The correct thing to do would be to read the value from the original array B (which then becomes read-only).

{ T[k,i] -> B_expanded[k,i] : i < N/2; T[k,i] -> B[i] : i>=N/2 }

This again is an isl_union_map (NOT a partial access since it is defined for all instances of T), which we currently do not support support.

Please try to understand what the problem with partial read accesses is. Not the partial read accesses are the problem, but the reason why you would want to use one.

308

UpperBound.le(INT_MAX) (I think there is no implicit conversion from int to isl::val, but you gget the idea)

329–332
isl_map_space(SpaceMap.copy(), SpaceMap.dim(isl::in))

should get you a basic_map of that space where the n_equal = SpaceMap.dim(isl::in) in- and out-
dimensions are equal. Something like.

{ Stmt[i0, i1] -> MemRef[o0, o1] : i0 = o0 and i1 = o1 }

However, no documention could mean that the function was not intended to be public.

niosega updated this revision to Diff 108467.Jul 27 2017, 7:56 AM
niosega marked 9 inline comments as done.

Take Michael comments into account.

Meinersbur added inline comments.Jul 27 2017, 8:57 AM
lib/Support/RegisterPasses.cpp
144

I'm ok with the switch name, but doesn't the e in "mse" already stand for "expansion" (therefore expand-mse is short for "expand-maximal-array-expansion")

lib/Transform/MaximalStaticExpansion.cpp
308–309

This assertion fails on Windows (and 32 bit platforms): The isl::val constructor takes a long, which is 32 bit this platforms.
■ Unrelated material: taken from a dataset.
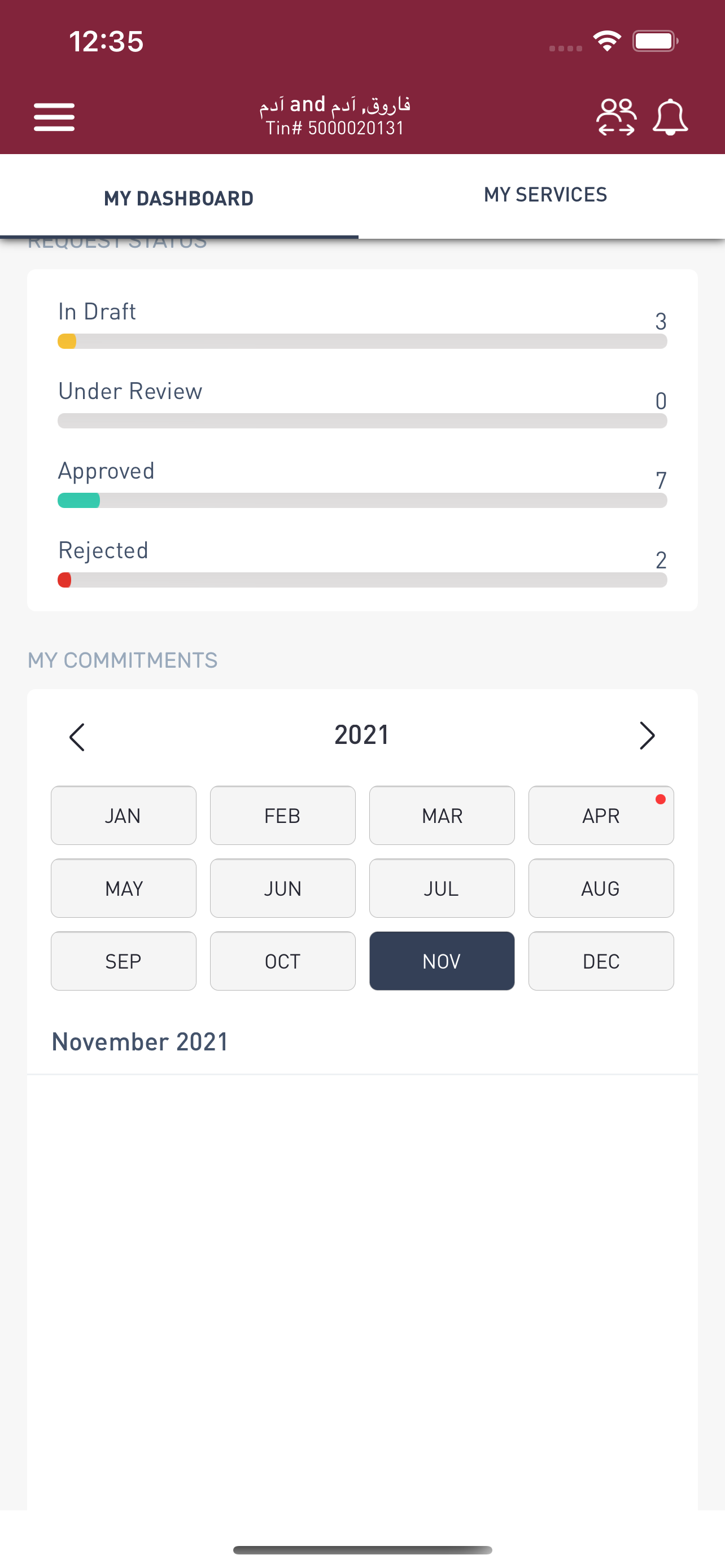Tap the Wi-Fi status icon
Image resolution: width=725 pixels, height=1568 pixels.
607,41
UINT_MAX exceeds its range.

310

It has been tested for the range of an unsigned int.

311

If UpperBound.get_num_si() is UINT_MAX, you get an overflow when adding +1.

test/MaximalStaticExpansion/read_from_original.ll
1 ↗(On Diff #108467)

Nice new testcase!

niosega added inline comments.Jul 29 2017, 2:03 PM
lib/Transform/MaximalStaticExpansion.cpp
308–309

It's a mistake from my side to compare it with UINT_MAX.

If I replace

std::numeric_limits<unsigned>::max()

with

std::numeric_limits<long>::max()

it should work on every platform, right ?
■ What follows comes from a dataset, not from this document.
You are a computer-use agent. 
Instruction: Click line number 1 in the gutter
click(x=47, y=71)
Meinersbur added inline comments.Jul 30 2017, 11:02 AM
lib/Transform/MaximalStaticExpansion.cpp
308–309

Except that it is stored into a std::vector<unsigned>. Storing a long into as an unsigned int may get you another overflow.
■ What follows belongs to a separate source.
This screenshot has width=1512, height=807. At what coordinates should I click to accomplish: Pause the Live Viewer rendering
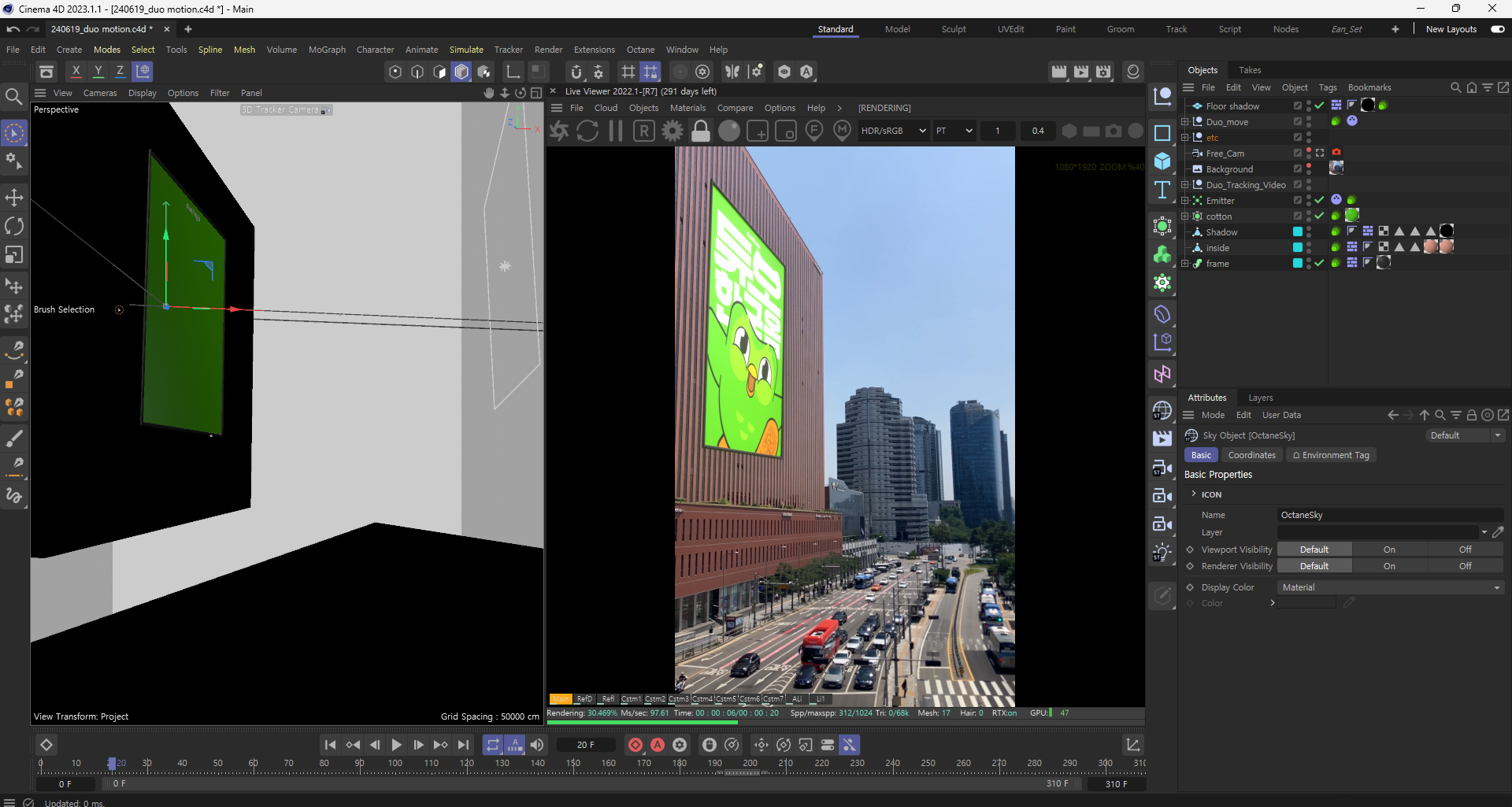pyautogui.click(x=616, y=131)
My suggestion is to stick with the lowest common maximum: std::numeric_limits<int>::max(). I don't think you would want to allocate memory larger than that anyway.

niosega updated this revision to Diff 109640.Aug 3 2017, 3:18 PM
niosega edited the summary of this revision. (Show Details)

Take into account Michaels comments.
Update setNewAccessRelation call (isl::map as parameter instead of isl map * )

niosega edited the summary of this revision. (Show Details)Aug 3 2017, 3:20 PM
niosega edited the summary of this revision. (Show Details)Aug 3 2017, 3:23 PM

LGTM.

Andreas, do you want to commit?

lib/Transform/MaximalStaticExpansion.cpp
309

Why - 1?

This revision was automatically updated to reflect the committed changes.